Lettera aperta ai colleghi

Roma, 3 agosto 2012

Cari Colleghi,

con rammarico, ma senza spirito di rassegnazione, prendiamo atto del fatto che, ancora una volta, un collega iscritto alla nostra gestione previdenziale ha voluto rivedere i suoi calcoli pensionistici, demandando il giudizio ad un Organo Supremo, e l’Organo Supremo, dopo aver trattato diverse volte in Camera di Consiglio la questione del pro rata temporis, con la sentenza del 30 luglio 2012 scorso ha deciso di ridiscutere l’argomento in un’udienza pubblica, forse quasi a dire “questa volta è per tutte”.

L’Organo Supremo non ha il potere di cambiare le leggi, ma di farle costituzionalmente applicare.

Il collega arrivato alla pensione, sente lesi i suoi diritti quando la sua Cassa di Previdenza adotta un criterio di calcolo che modula in maniera diversa il suo trattamento pensionistico, e così si rivolge all’Organo Supremo, che in applicazioni di leggi dello Stato, rileva che il principio del pro rata serve a scongiurare di colpire le aspettative di diritti maturati.

La Corte ribadisce che sì, la Finanziaria del 2007 ha introdotto modifiche al sistema di calcolo delle pensioni, ma a valere per il futuro, mai per il passato; quindi è necessario scindere la pensione in due quote che si sommano tra loro, la prima calcolata sull’anzianità acquisita in costanza della vecchia norma, la seconda sull’anzianità residua, alla luce della nuova norma che ha introdotto un principio più flessibile (naturalmente meno favorevole). Il giudizio che se ne ricava è che“una volta maturata, la pensione non può essere rielaborata dagli enti previdenziali, nemmeno quando in gioco ci sia l’equilibrio dell’ente o l’equità tra le generazioni.

Infatti, le sentenze della Corte non trattano un aspetto determinante e cioè che il debito latente collegato ai trattamenti retributivi maturati fino a dicembre 2003 grava sulla contribuzione corrente degli iscritti ed ancora le sentenze, non si fanno carico del fatto che il diritto maturato con il vecchio calcolo retributivo non corrisponde a quanto versato dall’iscritto in procinto di pensione.

Il collega anziano che ha lavorato e versato alla propria cassa di previdenza i modici contributi (che gli venivano richiesti all’epoca sulla base di disposizioni legislative) ha avuto la promessa di ricevere, a tempo debito, una certa pensione ad un certo ammontare.

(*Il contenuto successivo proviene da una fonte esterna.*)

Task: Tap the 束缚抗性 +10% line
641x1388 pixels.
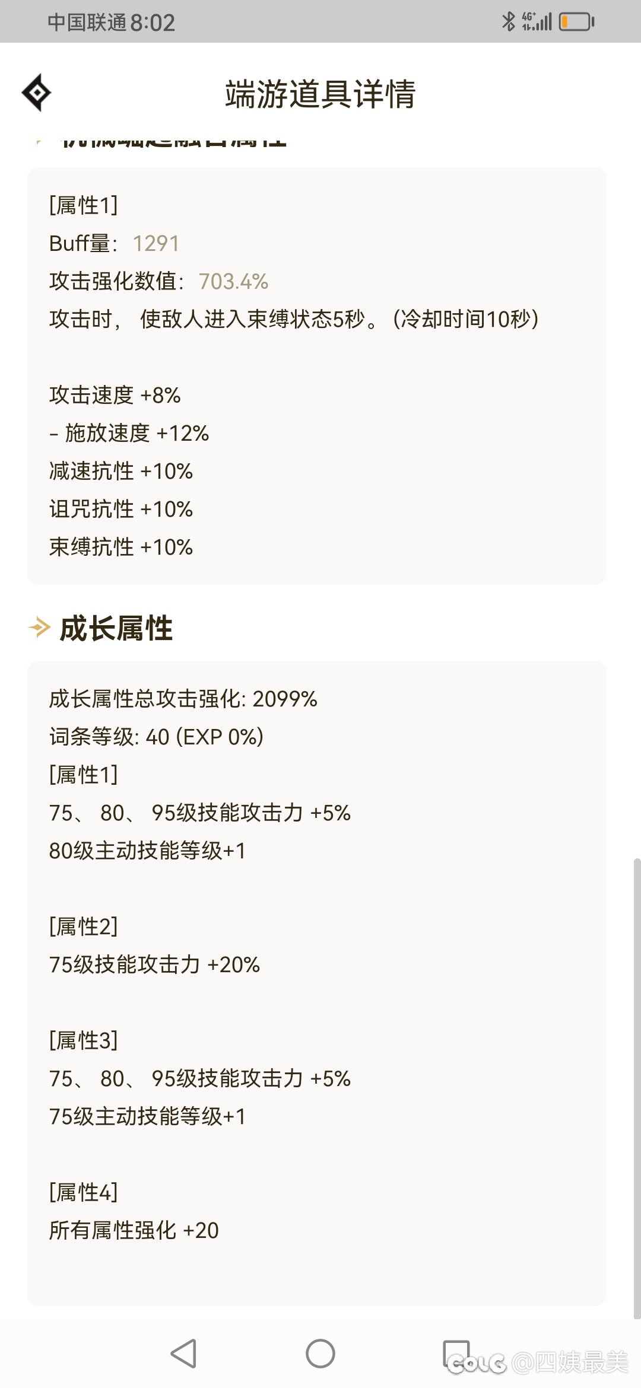Action: click(121, 547)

Questa pensione, adesso, egli la pretende senza alcuna riduzione, e se la propria Cassa non riesce a pagare quella pensione (anche perché una legge dello Stato ha eliminato le figure professionali che ne facevano parte) Il problema non ricade sulle spalle del pensionato, ma su quelle di coloro che dovranno procurare i soldi per pagarla: cioè le future generazioni, i giovani già iscritti.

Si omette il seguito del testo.